The critical flaw discovered resides in a functionality, uninstallTemplate, which is meant to reset a internet site soon after a template is uninstalled. Nonetheless, it “has the further impact of elevating the person contacting the functionality to an administrator job,” Gall wrote. In the Jupiter concept, the function is located in the theme by itself in JupiterX, it is present in the JupiterX Core plugin.

“Vulnerable variations sign-up AJAX steps but do not conduct any functionality checks or nonce checks,” he wrote.

On a web page with a vulnerable model of the Jupiter Topic mounted, any logged-in user can elevate their privileges to those of an administrator by sending an AJAX request with the action parameter established to abb_uninstall_template. This phone calls the uninstallTemplate perform, which phone calls the resetWordpressDatabase perform, which effectively reinstalls the internet site with the presently logged-in user as the new website owner, Gall stated.
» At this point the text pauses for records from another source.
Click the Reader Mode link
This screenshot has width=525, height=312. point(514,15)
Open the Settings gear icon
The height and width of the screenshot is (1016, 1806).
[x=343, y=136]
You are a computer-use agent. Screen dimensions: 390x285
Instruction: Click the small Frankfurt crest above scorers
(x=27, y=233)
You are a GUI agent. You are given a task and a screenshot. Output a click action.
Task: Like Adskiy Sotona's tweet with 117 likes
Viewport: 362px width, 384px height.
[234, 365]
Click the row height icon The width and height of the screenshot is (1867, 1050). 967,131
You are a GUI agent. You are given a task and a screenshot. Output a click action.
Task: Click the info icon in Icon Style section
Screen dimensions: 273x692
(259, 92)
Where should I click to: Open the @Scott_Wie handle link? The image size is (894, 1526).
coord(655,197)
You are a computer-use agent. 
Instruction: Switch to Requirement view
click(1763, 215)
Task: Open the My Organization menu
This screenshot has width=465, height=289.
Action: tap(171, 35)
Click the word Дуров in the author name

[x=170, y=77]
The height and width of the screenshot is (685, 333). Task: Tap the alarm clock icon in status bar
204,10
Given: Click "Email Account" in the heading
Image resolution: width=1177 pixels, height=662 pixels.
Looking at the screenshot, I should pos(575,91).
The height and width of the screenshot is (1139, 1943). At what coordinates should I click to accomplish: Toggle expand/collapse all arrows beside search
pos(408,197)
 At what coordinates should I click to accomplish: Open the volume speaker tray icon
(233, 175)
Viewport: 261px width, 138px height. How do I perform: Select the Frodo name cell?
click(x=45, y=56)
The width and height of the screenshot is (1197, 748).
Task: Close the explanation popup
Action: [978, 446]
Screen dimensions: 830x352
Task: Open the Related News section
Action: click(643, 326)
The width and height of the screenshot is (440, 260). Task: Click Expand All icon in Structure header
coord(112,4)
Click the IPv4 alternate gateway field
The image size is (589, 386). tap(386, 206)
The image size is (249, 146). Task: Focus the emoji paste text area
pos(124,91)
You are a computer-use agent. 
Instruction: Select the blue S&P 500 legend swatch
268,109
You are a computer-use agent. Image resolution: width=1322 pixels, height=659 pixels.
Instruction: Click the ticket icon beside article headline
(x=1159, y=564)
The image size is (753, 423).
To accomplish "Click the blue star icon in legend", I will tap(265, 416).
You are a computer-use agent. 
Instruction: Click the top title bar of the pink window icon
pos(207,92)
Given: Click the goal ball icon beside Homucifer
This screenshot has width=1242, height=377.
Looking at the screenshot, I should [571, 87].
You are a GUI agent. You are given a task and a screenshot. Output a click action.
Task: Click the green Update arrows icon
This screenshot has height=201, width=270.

On a site the place a vulnerable version of the JupiterX Core plugin is put in, another person can obtain the exact features by sending an AJAX request with the action parameter established to jupiterx_core_cp_uninstall_template, he reported.

Other Vulnerabilities

WordPress plugins, usually made by third-party developers, are notoriously buggy. Past flaws located in plugins for the well known website-creation and -hosting system also have allowed for site takeover, as nicely as enabled WordPress subscribers to fully wipe web sites not belonging to them, or attackers to forge e-mails to subscribers.

Of the other flaws that Gall discovered, three—tracked as CVE-2022-1656, CVE-2022-1658 and CVE-2022-1659–are rated as medium risk and a person, CVE-2022-1657 is rated as substantial risk.

The substantial-risk flaw, which affects JupiterX Topic 2..6 or previously and Jupiter Theme 6.10.1 or before, can make it possible for an attacker to get hold of privileged info, this kind of as nonce values, or perform limited actions, Gall spelled out. This can be finished by such as and executing files from any place on the site.

“Vulnerable versions of the Jupiter and JupiterX Themes allow logged-in consumers, together with subscriber-degree customers, to accomplish Route Traversal and Area File inclusion,” Gall explained.

In the JupiterX concept, this can be accomplished by applying the jupiterx_cp_load_pane_motion AJAX motion existing in the lib/admin/control-panel/handle-panel.php file to contact the load_handle_panel_pane function. “It is doable to use this motion to involve any area PHP file by way of the slug parameter,” Gall wrote.

The Jupiter topic has a nearly equivalent vulnerability, which an attacker can exploit through the mka_cp_load_pane_action AJAX motion existing in the framework/admin/manage-panel/logic/functions.php file, which phone calls the mka_cp_load_pane_action operate, he said.

Wordfence scientists advocate that anyone utilizing the affected themes updated to the patched versions quickly. The organization unveiled a firewall rule to secure Wordfence Premium, Wordfence Care and Wordfence Reaction clients on April 5, and totally free Wordfence people on May well 4.